BMJ Ment Health. 2025 Aug 26;28(1):e301810. doi: 10.1136/bmjment-2025-301810.
ABSTRACT
BACKGROUND: Reasons for first using cannabis (RFUC) may influence later use patterns and mental health outcomes. However, limited research has explored self-medication versus social RFUCs in depth, and their associations with cannabis use patterns and psychopathology in the general population.
OBJECTIVES: We examined RFUCs and their associations with (1) reasons for continuing cannabis use, (2) weekly THC (delta-9-tetrahydrocannabinol) unit consumption and (3) symptoms of paranoia, anxiety and depressive symptoms.
METHODS: We analysed data from the Cannabis&Me (CAMe) population survey (March 2022-July 2024), including 2573 (75.9%) current and 816 (24.1%) past cannabis users aged 18 years or older.

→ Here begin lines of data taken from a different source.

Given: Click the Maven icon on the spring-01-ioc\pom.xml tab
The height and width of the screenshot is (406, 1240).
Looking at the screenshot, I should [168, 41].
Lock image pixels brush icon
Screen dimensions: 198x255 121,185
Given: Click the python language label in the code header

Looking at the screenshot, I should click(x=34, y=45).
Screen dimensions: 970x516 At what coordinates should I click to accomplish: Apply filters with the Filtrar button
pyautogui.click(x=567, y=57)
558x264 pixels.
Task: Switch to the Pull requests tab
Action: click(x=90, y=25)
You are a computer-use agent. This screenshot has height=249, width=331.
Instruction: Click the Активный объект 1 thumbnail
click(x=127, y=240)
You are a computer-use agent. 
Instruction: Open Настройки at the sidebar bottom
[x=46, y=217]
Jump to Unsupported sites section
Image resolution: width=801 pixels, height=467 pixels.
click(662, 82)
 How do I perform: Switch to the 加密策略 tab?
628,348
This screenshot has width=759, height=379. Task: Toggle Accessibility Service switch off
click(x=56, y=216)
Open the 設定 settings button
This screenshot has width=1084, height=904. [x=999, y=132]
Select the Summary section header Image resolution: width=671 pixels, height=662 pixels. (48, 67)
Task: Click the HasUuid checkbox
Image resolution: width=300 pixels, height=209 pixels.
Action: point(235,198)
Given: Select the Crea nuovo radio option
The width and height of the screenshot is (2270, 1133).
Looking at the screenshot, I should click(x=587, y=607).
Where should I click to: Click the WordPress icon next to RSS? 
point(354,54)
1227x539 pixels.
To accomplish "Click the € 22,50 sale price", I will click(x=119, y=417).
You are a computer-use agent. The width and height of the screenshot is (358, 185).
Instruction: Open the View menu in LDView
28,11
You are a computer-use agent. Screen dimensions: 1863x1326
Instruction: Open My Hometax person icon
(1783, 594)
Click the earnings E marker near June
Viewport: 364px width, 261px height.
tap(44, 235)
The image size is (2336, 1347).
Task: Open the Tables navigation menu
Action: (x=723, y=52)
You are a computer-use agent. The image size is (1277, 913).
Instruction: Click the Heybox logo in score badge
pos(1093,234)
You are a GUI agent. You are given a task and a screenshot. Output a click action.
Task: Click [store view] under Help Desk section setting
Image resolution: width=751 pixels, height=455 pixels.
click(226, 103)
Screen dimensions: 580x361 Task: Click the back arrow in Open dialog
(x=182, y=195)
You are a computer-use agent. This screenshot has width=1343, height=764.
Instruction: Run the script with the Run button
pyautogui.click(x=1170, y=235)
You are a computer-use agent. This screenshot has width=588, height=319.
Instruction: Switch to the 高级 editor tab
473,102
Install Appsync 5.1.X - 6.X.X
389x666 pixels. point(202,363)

FINDINGS: Participants reported a mean weekly consumption of 206 THC units (SD=268). Initiating cannabis use for anxiety (β=36.22, p=3.3e-03), depression (β=40.37, p=1.74e-03) or because ‘family members were using it’ (β=87.43, p=1.22e-09) was associated with higher weekly THC units. RFUC to relieve physical discomfort (β=8.89, p=4.12e-07), pain (β=7.24, p=5.56e-06), anxiety (β=9.67, p=1.63e-16), depression (β=9.12, p=1.21e-13) and minor psychotic symptoms (β=16.46, p=1.2e-04) were linked to higher paranoia scores. Similar associations were observed for anxiety and depression. Conversely, starting for fun (β=-3.71, p=3.49e-05) or curiosity (β=-2.61, p=5e-03) was associated with lower paranoia and anxiety. RFUC for ‘boredom’ was linked to increased depression (β=1.09, p=3.8e-03).
CONCLUSIONS: Initiating cannabis use for self-medication is associated with higher average THC consumption, and increased anxiety, depression and paranoia.
CLINICAL IMPLICATIONS: Asking individuals why they first used cannabis may serve as a cost-effective screening tool to identify those who could benefit from monitoring, support, or referral to intervention services.